Could you please return each line of the data that has the word "Toggle"?

##### Supplied records #####

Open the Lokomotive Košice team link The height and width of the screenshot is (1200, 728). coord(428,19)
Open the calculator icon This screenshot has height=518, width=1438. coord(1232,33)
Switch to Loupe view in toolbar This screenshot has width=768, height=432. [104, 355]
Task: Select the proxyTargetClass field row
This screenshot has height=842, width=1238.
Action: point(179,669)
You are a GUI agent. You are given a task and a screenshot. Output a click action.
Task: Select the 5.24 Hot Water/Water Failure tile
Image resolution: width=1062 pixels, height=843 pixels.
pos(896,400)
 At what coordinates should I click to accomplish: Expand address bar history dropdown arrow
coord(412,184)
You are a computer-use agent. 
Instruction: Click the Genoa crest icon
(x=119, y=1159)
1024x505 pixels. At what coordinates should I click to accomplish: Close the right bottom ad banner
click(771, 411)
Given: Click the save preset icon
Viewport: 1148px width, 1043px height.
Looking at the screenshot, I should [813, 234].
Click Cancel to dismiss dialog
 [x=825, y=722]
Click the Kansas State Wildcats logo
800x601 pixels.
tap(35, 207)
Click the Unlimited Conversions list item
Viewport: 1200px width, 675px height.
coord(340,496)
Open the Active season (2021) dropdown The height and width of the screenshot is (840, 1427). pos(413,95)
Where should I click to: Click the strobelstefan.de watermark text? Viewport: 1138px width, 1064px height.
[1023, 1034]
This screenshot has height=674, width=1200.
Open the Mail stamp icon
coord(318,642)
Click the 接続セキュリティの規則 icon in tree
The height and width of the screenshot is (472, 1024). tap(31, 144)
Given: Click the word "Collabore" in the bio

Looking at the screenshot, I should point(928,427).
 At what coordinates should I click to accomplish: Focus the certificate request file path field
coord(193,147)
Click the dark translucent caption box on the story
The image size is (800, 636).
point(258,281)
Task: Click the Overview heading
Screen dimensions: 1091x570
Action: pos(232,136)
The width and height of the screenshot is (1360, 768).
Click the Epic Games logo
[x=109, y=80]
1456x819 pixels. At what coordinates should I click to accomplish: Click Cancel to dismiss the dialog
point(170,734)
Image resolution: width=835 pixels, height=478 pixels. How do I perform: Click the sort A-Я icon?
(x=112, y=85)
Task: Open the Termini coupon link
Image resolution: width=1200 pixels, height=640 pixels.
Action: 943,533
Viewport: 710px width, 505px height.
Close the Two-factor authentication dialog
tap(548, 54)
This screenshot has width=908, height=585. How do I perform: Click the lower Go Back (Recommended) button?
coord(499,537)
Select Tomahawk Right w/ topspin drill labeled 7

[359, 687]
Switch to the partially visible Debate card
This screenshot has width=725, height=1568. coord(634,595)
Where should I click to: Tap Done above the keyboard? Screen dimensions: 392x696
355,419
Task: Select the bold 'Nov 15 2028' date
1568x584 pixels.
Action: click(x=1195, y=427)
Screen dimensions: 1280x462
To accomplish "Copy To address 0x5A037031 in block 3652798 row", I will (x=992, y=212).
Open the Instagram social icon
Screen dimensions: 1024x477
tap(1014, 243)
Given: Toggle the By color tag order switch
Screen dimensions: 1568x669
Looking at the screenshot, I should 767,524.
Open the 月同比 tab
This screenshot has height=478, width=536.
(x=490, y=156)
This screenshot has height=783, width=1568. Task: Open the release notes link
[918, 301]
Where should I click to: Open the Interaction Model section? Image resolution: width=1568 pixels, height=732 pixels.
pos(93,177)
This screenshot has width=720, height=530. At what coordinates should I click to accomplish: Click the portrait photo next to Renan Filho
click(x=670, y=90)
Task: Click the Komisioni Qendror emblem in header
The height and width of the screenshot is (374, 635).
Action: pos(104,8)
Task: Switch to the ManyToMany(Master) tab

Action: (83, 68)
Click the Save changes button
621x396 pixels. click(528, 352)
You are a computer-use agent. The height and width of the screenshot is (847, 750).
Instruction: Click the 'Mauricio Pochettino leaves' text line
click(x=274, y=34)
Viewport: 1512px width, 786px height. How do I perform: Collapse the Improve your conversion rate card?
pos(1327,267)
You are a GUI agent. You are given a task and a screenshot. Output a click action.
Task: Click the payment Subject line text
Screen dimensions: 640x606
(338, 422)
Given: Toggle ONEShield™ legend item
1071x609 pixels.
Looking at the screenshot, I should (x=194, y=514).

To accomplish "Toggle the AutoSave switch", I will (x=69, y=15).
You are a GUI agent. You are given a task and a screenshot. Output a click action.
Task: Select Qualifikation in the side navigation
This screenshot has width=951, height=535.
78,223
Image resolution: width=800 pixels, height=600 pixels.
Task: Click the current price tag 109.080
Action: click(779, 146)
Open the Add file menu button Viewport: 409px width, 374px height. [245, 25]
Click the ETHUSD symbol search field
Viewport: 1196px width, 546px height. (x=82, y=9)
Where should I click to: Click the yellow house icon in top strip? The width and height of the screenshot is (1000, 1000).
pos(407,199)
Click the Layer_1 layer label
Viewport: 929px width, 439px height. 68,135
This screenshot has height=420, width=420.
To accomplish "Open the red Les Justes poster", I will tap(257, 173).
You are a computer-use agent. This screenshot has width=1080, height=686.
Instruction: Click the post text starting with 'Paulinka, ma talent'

#####

Result of this task:
Given: Toggle the By color tag order switch
Given: Toggle ONEShield™ legend item
To accomplish "Toggle the AutoSave switch", I will (x=69, y=15).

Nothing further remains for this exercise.